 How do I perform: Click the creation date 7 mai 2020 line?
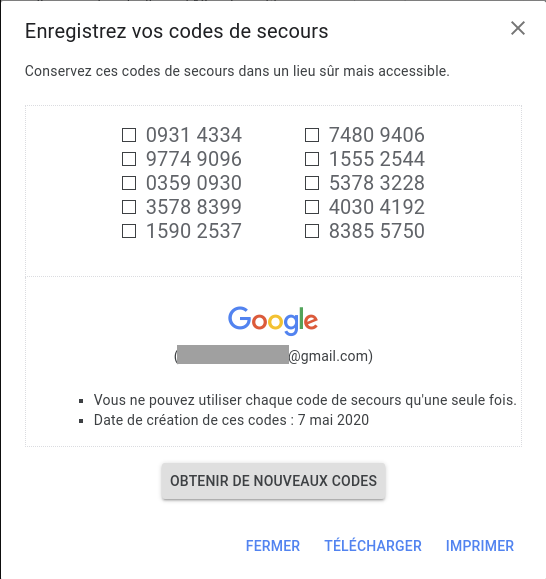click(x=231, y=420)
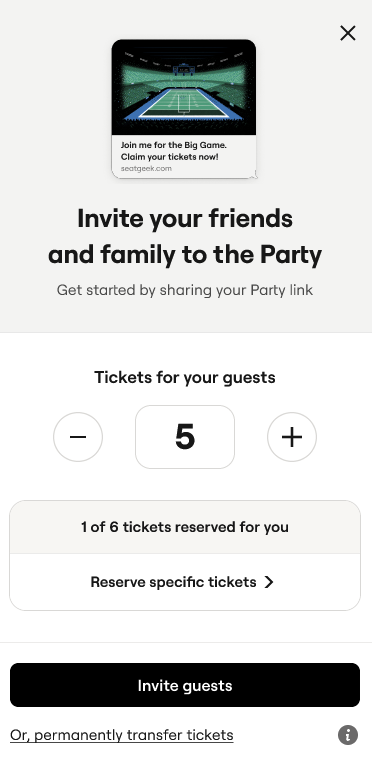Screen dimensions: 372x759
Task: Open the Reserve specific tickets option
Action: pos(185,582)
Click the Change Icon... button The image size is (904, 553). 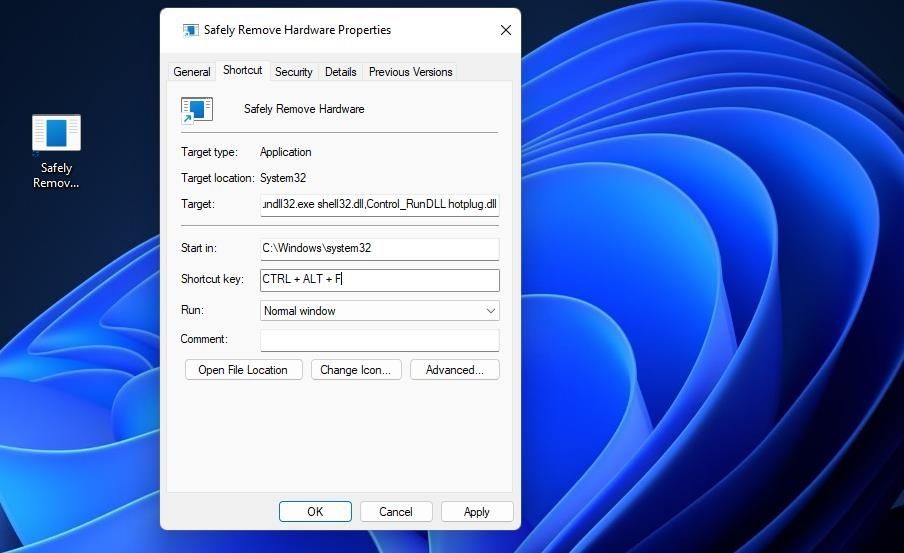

·····

WORK REQUEST —
Repeat the listing above exactly, with no pictures.

YOUR RESPONSE —
 How do I perform: Click the creation date 7 mai 2020 line?
click(x=231, y=420)
Screen dimensions: 372x759
Task: Open the Reserve specific tickets option
Action: pos(185,582)
Click the Change Icon... button The image size is (904, 553). 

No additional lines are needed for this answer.